*ASSIGNMENT:*
Write out each record exactly and skip every image.
━━━ EXTRACTED INFORMATION ━━━
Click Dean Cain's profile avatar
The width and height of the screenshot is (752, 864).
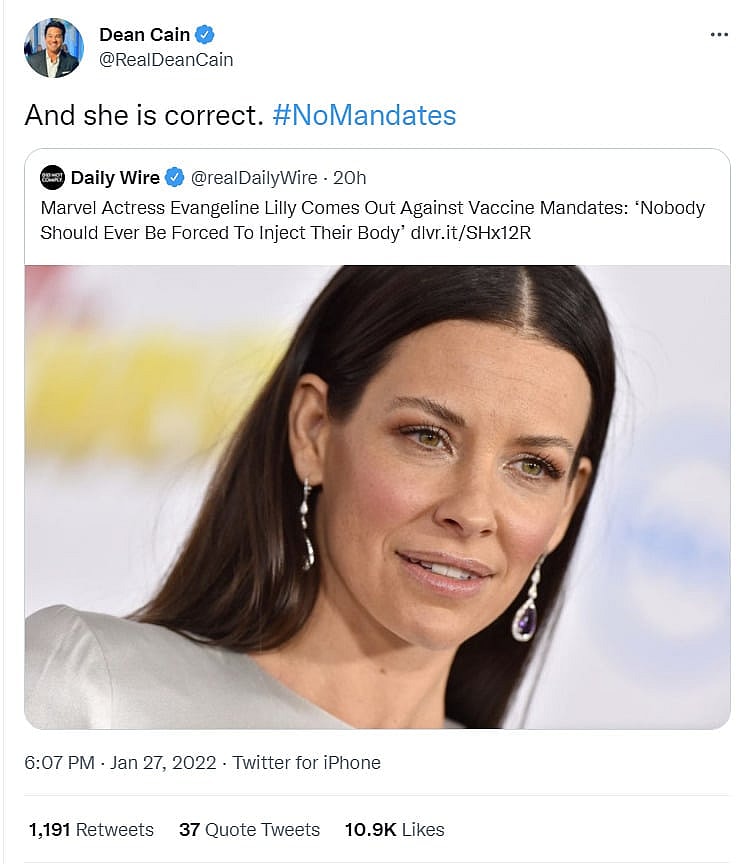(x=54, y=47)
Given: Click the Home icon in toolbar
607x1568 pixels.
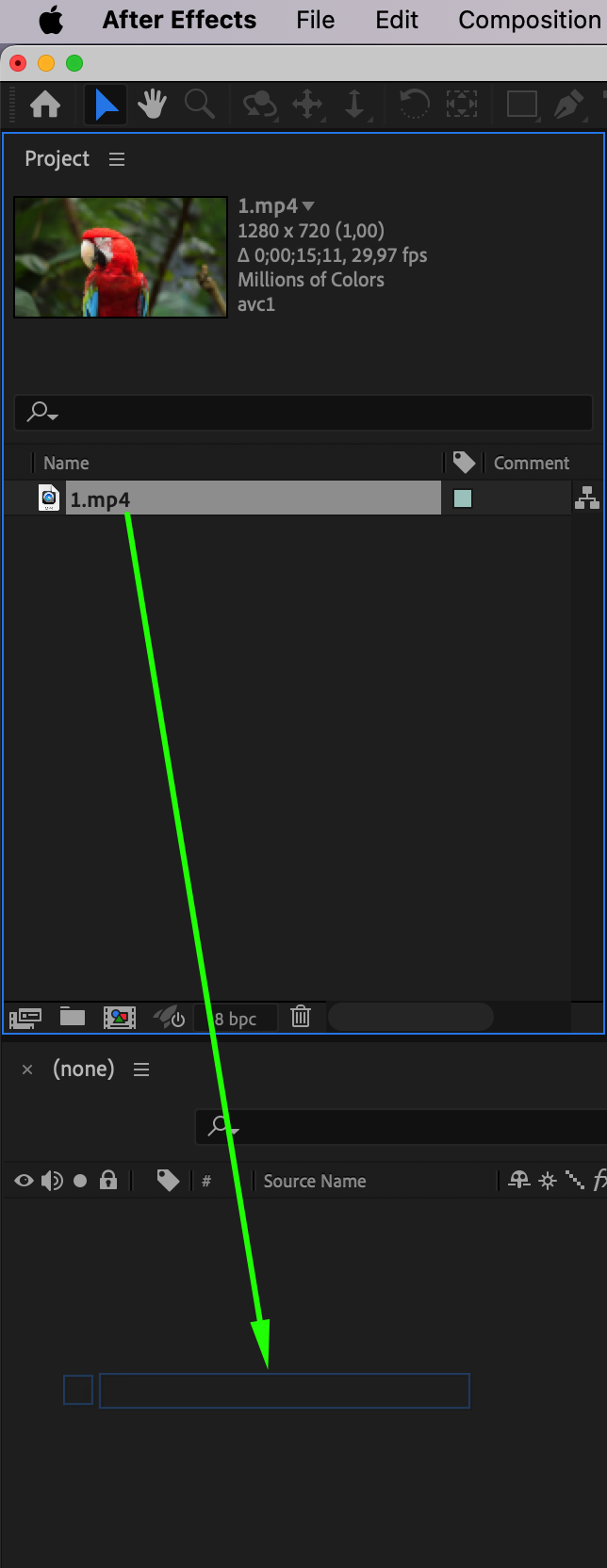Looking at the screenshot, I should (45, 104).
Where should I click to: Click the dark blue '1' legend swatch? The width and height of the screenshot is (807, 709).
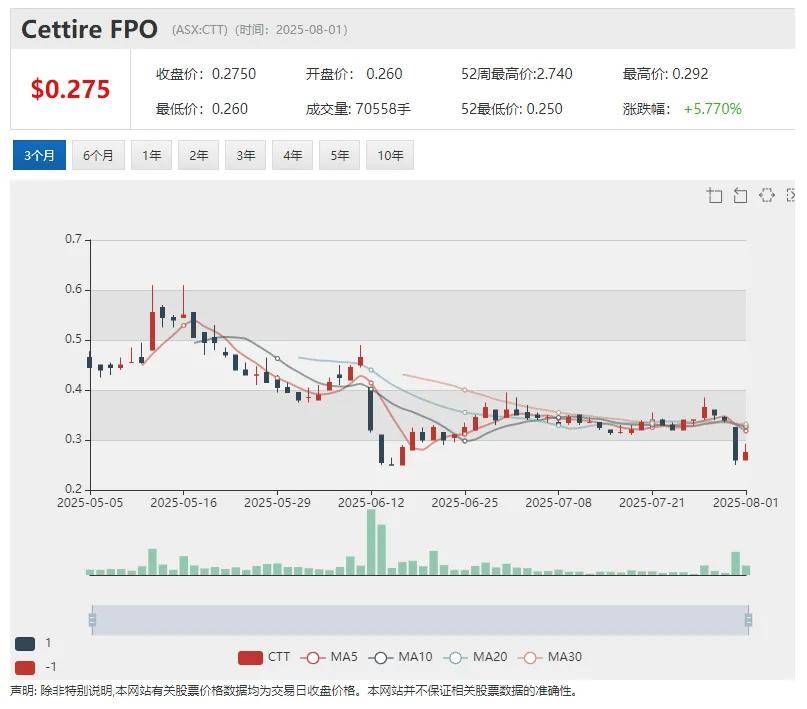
━━━
*ANSWER FOR THE TASK:*
Click Dean Cain's profile avatar
The width and height of the screenshot is (752, 864).
(x=54, y=47)
Given: Click the Home icon in toolbar
607x1568 pixels.
Looking at the screenshot, I should (45, 104).
Where should I click to: Click the dark blue '1' legend swatch? The width and height of the screenshot is (807, 709).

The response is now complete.